* **Extrait du texte**
-*-*-
8De multiples recherches complémentaires continuent d’être menées en parallèle par la mission germano-saoudienne, sur la céramique, les armes en métal, l’architecture funéraire, la statuaire, etc. D’autres aspects mériteraient également d’être développés dans le cadre d’une réflexion diachronique globale, qu’il s’agisse, par exemple, du contexte régional de l’oasis (art rupestre, graffites, occupation humaine depuis le Paléolithique, etc.) pour une meilleure connaissance des populations du désert et des voies de passages, ou de la répartition et de l’étude technique des structures hydrauliques (notamment l’existence de galeries souterraines), mais aussi des types et spécificités des maçonneries par périodes (notamment celles des fortifications), ou encore de la formation et du développement des villages dits récents (fondations, extension, pratiques agricoles, etc.). Il est donc à parier que les recherches archéologiques futures renouvelleront des pans entiers de l’histoire du site et compléteront le travail considérable déjà accompli par l’équipe germano-saoudienne.

9Le deuxième chapitre comporte quatre contributions sur le paléoenvironnement du site, son climat, sa flore moderne et ancienne et la gestion hydraulique à travers les âges.

10La première contribution intitulée « Palaeoenvironmental Changes at Taymā’ as Inferred from Sabkha Infill » (M. Engel, N. Klasen, A. Ginau, M. Patzke, A. Pint, P. Frenzel et H. Brückner ; p. 60-85) présente les résultats des recherches réalisées de 2010 à 2015 sur l’évolution du paysage de l’oasis au cours de l’Holocène, ayant donné lieu à plusieurs publications (par exemple : Engel et al. 2012, 2017). Après un condensé rapide de l’état des connaissances actuelles en ce domaine, les auteurs rappellent les forts processus d’érosion géologique et le climat hyperaride à l’œuvre dans l’oasis (45 mm d’eau par an entre novembre et avril ; température entre 10 °C et 40 °C), ainsi que la spécificité géomorphologique de la sabkha, archive paléo-environnementale exceptionnelle située au nord du site. L’étude s’appuie sur l’analyse stratigraphique de quarante carottes sédimentaires, dont deux (TAY36 et 76) sont ici examinées à travers un large spectre de méthodes archéométriques de caractérisation des sédiments et de datation (p. 66-67). Il en résulte une mise en séquence de l’histoire du secteur : la présence d’un lac permanent et l’augmentation des précipitations durant l’optimum holocène (environ 8000-6500 av. è. chr.), la contraction progressive du lac entre 6500 et 3000 av. è. chr., puis le passage d’une zone marécageuse à une sabkha il y a seulement 600 ans. Cette étude complétée par un volet paléobotanique (Dinies et al., plus loin), constitue tout simplement le premier et le plus complet référentiel paléo-environnemental en Arabie septentrionale. Il s’agit d’une recherche absolument primordiale, sans parallèle à ce jour, pour appréhender et comprendre l’évolution de la présence humaine au sein des oasis du Nord-Ouest de l’Arabie.
-*-*-
* **Objectifs**
1/ Restituez mot pour mot, dans l'extrait sur Taymā', le passage allant de « 9Le deuxième chapitre » jusqu'à « travers les âges. ».
2/ Reprenez l'extrait sur Taymā' et poursuivez-le à partir de sa dernière phrase.

* **Données enregistrées**
-*-*-
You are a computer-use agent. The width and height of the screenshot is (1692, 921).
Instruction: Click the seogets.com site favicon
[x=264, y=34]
-*-*-
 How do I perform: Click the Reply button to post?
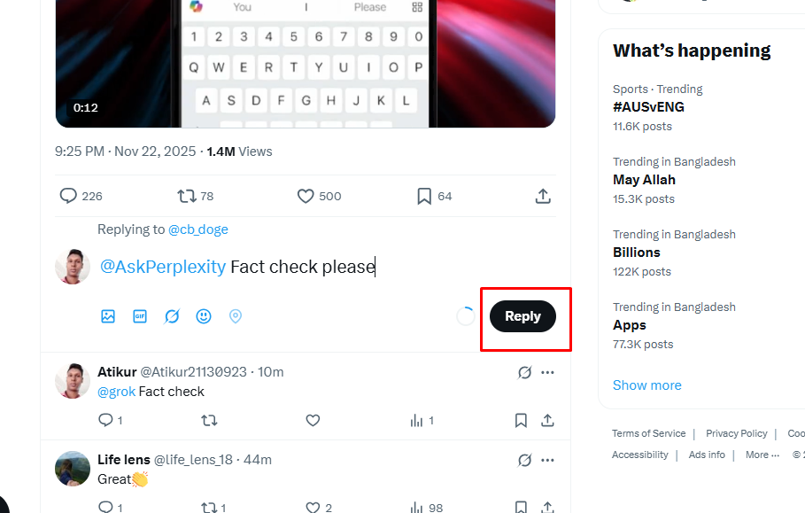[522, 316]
-*-*-
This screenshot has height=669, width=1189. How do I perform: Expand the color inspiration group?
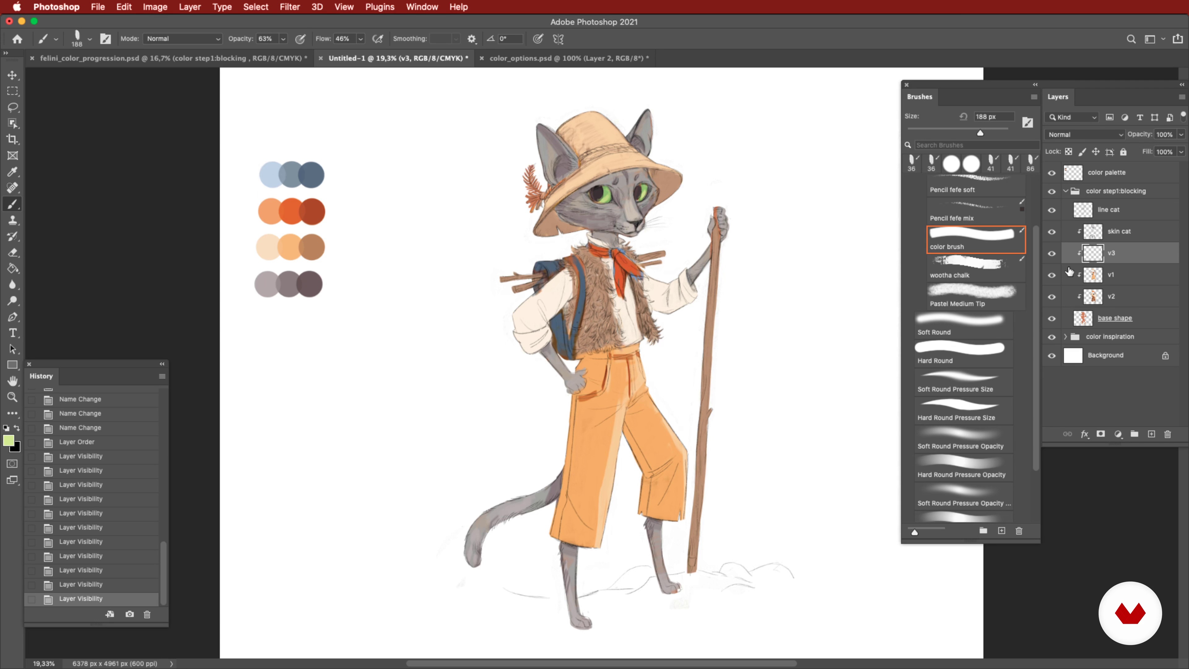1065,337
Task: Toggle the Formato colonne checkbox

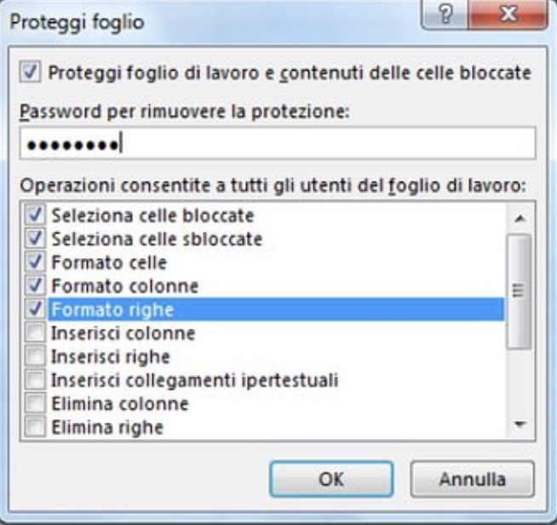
-*-*-
* **Réponses**
1/
9Le deuxième chapitre comporte quatre contributions sur le paléoenvironnement du site, son climat, sa flore moderne et ancienne et la gestion hydraulique à travers les âges.

2/
11Dans une deuxième contribution (p. 86-127), H. Kürschner et R. Neef livrent un panorama de la flore désertique actuelle au sein de l’oasis et à proximité (prospection menée en 2009 et 2010 ; rapport précédemment paru in Kürschner et Neef 2011). La présentation se fait par type de contexte (1. wadis, 2. déserts rocailleux [Reg/Serir], 3. plaines désertiques sableuses, 4. dunes de sable, 5. sabkha) comprenant un inventaire et une analyse, illustrés par de belles planches en couleur. Quantité de détails (lieux, identification et inventaire) sont fournis en annexe du texte. Bien que cette contribution s’adresse en particulier aux archéobotanistes, elle paraîtra très utile aux archéologues qui souhaitent se documenter sur la couverture végétale des paysages désertiques d’Arabie septentrionale. Il s’agit, à n’en pas douter, d’une contribution de référence pour la région. Noter que les plantes cultivées en contexte oasien sont discutées dans la contribution suivante.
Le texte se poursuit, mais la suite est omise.